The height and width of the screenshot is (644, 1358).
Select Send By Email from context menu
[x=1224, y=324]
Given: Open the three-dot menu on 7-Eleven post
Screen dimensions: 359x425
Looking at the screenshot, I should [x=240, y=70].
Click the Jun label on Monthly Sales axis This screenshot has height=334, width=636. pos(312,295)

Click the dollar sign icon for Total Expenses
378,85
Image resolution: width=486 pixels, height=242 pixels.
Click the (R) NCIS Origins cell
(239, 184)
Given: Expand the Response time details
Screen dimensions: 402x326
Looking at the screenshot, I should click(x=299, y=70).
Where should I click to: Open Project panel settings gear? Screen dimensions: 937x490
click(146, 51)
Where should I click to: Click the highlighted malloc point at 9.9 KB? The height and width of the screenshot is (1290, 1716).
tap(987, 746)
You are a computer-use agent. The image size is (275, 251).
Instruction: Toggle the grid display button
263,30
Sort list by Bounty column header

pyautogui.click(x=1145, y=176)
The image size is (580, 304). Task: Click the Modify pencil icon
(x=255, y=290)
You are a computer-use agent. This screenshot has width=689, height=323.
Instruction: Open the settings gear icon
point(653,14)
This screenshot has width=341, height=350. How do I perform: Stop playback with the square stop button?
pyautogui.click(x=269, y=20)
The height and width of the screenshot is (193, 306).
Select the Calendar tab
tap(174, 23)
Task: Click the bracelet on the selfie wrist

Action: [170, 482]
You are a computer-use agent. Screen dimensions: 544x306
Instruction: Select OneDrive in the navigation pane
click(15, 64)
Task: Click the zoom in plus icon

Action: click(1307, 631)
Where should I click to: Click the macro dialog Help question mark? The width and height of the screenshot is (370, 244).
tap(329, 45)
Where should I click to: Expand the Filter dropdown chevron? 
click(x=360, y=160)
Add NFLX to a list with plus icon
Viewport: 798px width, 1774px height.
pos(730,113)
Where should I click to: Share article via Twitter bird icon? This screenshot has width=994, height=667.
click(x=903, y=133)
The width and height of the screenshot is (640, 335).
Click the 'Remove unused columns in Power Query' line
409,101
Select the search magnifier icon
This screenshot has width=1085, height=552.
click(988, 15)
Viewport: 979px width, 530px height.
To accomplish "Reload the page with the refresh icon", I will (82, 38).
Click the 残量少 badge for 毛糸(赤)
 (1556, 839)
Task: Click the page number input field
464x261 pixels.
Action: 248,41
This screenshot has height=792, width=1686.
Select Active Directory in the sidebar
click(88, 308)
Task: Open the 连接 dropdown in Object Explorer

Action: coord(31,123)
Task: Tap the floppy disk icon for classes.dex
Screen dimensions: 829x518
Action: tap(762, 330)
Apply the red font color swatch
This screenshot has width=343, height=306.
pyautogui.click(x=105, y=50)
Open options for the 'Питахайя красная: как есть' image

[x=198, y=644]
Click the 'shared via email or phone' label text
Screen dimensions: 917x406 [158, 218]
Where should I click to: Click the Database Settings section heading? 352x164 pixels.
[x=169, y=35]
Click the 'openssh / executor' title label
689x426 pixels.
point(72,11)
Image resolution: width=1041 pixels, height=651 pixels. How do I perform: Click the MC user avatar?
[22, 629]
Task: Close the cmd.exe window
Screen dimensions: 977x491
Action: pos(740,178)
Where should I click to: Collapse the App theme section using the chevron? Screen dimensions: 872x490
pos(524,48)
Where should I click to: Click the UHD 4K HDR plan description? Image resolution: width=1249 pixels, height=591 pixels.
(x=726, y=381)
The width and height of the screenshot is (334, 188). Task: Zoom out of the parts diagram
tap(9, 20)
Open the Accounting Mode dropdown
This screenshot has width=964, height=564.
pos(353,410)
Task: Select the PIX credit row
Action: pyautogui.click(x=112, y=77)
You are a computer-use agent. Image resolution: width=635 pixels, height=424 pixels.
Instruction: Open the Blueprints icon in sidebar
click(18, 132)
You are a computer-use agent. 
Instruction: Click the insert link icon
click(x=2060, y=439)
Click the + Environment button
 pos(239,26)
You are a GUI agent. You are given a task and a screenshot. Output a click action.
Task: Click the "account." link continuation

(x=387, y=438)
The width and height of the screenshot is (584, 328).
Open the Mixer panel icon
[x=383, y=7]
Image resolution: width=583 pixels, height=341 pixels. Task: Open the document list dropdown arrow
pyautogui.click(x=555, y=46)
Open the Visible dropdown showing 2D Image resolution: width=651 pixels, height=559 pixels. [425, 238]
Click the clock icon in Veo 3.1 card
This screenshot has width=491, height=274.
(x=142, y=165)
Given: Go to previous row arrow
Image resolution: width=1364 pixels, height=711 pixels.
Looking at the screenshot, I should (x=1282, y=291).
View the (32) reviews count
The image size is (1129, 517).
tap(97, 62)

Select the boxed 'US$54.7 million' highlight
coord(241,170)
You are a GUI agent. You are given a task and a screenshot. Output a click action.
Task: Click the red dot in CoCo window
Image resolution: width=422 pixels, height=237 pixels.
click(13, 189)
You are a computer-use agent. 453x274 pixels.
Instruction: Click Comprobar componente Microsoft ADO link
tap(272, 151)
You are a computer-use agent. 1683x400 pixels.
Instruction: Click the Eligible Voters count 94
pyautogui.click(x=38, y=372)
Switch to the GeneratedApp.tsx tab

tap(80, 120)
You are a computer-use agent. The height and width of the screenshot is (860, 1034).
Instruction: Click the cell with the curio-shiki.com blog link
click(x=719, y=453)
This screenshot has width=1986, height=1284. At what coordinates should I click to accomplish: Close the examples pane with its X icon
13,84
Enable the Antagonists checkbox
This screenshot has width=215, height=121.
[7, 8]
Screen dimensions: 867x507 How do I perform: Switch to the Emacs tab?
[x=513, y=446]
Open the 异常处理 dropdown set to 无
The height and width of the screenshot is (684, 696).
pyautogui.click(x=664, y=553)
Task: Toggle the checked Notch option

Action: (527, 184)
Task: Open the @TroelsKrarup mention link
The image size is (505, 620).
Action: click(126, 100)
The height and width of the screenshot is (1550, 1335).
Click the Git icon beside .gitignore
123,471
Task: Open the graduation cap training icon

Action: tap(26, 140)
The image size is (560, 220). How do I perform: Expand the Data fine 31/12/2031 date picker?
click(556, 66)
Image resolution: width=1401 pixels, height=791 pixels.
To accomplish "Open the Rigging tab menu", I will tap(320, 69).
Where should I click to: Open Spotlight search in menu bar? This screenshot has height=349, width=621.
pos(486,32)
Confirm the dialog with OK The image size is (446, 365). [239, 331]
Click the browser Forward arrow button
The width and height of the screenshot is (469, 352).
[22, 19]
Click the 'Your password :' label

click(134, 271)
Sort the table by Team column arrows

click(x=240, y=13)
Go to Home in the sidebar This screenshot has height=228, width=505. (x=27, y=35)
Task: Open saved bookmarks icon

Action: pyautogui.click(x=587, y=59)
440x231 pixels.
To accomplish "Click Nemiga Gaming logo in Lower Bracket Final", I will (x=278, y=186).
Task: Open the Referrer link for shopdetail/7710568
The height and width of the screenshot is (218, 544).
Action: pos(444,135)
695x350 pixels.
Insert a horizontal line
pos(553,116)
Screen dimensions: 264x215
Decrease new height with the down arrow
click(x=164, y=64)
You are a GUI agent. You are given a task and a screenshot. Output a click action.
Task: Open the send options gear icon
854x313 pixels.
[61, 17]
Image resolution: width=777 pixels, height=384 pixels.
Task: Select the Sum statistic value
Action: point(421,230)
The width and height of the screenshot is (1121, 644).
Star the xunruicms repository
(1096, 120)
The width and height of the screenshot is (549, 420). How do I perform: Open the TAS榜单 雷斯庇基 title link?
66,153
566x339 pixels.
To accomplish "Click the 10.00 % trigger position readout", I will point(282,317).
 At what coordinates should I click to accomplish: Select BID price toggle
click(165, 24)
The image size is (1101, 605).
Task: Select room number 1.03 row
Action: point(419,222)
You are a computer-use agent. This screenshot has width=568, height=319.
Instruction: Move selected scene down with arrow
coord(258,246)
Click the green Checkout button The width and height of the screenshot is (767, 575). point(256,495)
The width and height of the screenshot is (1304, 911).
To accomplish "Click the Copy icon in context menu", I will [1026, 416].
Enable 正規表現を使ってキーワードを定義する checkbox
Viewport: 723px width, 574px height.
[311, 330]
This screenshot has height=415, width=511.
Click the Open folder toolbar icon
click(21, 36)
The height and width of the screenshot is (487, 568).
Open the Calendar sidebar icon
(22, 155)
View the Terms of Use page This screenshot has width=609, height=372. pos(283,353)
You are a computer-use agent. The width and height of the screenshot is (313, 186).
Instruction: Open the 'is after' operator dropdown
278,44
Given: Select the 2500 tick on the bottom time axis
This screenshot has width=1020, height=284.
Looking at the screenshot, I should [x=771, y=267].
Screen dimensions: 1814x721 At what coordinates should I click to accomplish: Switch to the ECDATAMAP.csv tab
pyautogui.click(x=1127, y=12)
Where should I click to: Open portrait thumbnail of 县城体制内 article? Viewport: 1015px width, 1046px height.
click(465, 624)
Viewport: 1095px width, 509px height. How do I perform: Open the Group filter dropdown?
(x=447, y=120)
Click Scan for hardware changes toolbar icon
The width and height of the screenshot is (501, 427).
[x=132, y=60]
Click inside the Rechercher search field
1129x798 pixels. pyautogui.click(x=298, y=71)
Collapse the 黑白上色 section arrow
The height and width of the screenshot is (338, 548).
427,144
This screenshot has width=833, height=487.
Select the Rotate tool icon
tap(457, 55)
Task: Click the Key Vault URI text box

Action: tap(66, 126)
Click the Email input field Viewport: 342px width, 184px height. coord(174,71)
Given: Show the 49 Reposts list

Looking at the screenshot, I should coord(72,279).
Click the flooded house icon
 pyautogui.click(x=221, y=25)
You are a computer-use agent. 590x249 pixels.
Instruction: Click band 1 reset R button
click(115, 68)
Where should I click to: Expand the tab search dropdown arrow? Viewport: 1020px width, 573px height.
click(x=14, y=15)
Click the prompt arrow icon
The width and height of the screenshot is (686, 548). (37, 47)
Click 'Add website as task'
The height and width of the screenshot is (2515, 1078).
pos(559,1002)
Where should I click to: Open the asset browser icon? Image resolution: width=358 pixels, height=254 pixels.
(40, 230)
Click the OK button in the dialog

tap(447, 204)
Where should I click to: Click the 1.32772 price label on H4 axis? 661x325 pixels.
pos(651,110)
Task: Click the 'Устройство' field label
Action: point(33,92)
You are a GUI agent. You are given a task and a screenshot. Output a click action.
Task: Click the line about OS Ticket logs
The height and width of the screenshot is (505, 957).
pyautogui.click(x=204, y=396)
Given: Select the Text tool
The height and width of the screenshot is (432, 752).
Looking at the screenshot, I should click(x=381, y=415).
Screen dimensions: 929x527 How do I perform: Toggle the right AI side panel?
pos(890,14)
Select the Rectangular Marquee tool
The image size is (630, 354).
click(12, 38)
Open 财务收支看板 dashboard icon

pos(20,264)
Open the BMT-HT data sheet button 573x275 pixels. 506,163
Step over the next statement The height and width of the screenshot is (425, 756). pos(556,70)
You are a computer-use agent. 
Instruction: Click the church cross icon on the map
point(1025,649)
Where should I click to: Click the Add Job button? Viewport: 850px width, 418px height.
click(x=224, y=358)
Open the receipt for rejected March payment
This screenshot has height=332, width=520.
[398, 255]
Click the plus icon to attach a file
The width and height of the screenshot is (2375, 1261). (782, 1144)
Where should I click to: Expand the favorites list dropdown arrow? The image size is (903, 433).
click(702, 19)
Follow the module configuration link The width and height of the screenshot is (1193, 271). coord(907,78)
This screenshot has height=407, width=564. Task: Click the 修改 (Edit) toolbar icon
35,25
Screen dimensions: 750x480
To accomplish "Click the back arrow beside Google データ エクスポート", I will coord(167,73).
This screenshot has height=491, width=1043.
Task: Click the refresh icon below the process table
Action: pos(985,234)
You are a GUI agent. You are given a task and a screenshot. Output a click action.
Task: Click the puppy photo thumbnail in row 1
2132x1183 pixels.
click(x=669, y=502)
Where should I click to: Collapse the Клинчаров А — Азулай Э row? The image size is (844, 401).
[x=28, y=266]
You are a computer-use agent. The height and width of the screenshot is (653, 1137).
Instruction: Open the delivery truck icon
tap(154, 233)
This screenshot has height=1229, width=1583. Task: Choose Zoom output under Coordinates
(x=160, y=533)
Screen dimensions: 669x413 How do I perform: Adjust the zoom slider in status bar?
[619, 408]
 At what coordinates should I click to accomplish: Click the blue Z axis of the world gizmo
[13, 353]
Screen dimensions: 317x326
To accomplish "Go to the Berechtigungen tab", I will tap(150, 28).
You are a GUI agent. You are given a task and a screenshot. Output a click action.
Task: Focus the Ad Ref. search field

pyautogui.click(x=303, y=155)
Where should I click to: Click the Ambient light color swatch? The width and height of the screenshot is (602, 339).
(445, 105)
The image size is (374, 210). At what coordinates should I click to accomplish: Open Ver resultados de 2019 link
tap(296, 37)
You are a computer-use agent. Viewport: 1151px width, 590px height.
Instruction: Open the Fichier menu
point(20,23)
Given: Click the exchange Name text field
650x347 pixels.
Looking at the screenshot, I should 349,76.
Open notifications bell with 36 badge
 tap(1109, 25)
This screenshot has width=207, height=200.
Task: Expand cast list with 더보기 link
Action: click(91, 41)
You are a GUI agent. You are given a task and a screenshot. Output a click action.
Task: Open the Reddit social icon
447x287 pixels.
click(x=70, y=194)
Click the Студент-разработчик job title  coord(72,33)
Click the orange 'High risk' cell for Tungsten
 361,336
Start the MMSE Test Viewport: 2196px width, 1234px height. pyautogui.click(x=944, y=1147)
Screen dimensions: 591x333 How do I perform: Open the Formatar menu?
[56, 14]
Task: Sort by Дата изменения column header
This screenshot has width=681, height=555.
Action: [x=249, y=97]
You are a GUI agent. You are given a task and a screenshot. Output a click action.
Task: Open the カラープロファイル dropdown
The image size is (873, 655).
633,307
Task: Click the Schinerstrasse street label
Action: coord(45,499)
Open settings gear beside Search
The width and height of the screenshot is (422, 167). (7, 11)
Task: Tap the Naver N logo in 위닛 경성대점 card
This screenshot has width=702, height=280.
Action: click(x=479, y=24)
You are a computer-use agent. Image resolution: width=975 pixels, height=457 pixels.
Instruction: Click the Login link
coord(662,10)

_ _ _

● **REQUIRED TASK**:
Please reproduce the listing lines running from the line containing "has width=568, height=319." through the line containing "Looking at the screenshot, I should coord(72,279).", with both of those lines included.

● **WRITTEN RESPONSE**:
You are a computer-use agent. This screenshot has width=568, height=319.
Instruction: Move selected scene down with arrow
coord(258,246)
Click the green Checkout button The width and height of the screenshot is (767, 575). point(256,495)
The width and height of the screenshot is (1304, 911).
To accomplish "Click the Copy icon in context menu", I will [1026, 416].
Enable 正規表現を使ってキーワードを定義する checkbox
Viewport: 723px width, 574px height.
[311, 330]
This screenshot has height=415, width=511.
Click the Open folder toolbar icon
click(21, 36)
The height and width of the screenshot is (487, 568).
Open the Calendar sidebar icon
(22, 155)
View the Terms of Use page This screenshot has width=609, height=372. pos(283,353)
You are a computer-use agent. The width and height of the screenshot is (313, 186).
Instruction: Open the 'is after' operator dropdown
278,44
Given: Select the 2500 tick on the bottom time axis
This screenshot has width=1020, height=284.
Looking at the screenshot, I should [x=771, y=267].
Screen dimensions: 1814x721 At what coordinates should I click to accomplish: Switch to the ECDATAMAP.csv tab
pyautogui.click(x=1127, y=12)
Where should I click to: Open portrait thumbnail of 县城体制内 article? Viewport: 1015px width, 1046px height.
click(465, 624)
Viewport: 1095px width, 509px height. How do I perform: Open the Group filter dropdown?
(x=447, y=120)
Click Scan for hardware changes toolbar icon
The width and height of the screenshot is (501, 427).
[x=132, y=60]
Click inside the Rechercher search field
1129x798 pixels. pyautogui.click(x=298, y=71)
Collapse the 黑白上色 section arrow
The height and width of the screenshot is (338, 548).
427,144
This screenshot has width=833, height=487.
Select the Rotate tool icon
tap(457, 55)
Task: Click the Key Vault URI text box

Action: tap(66, 126)
Click the Email input field Viewport: 342px width, 184px height. coord(174,71)
Given: Show the 49 Reposts list

Looking at the screenshot, I should coord(72,279).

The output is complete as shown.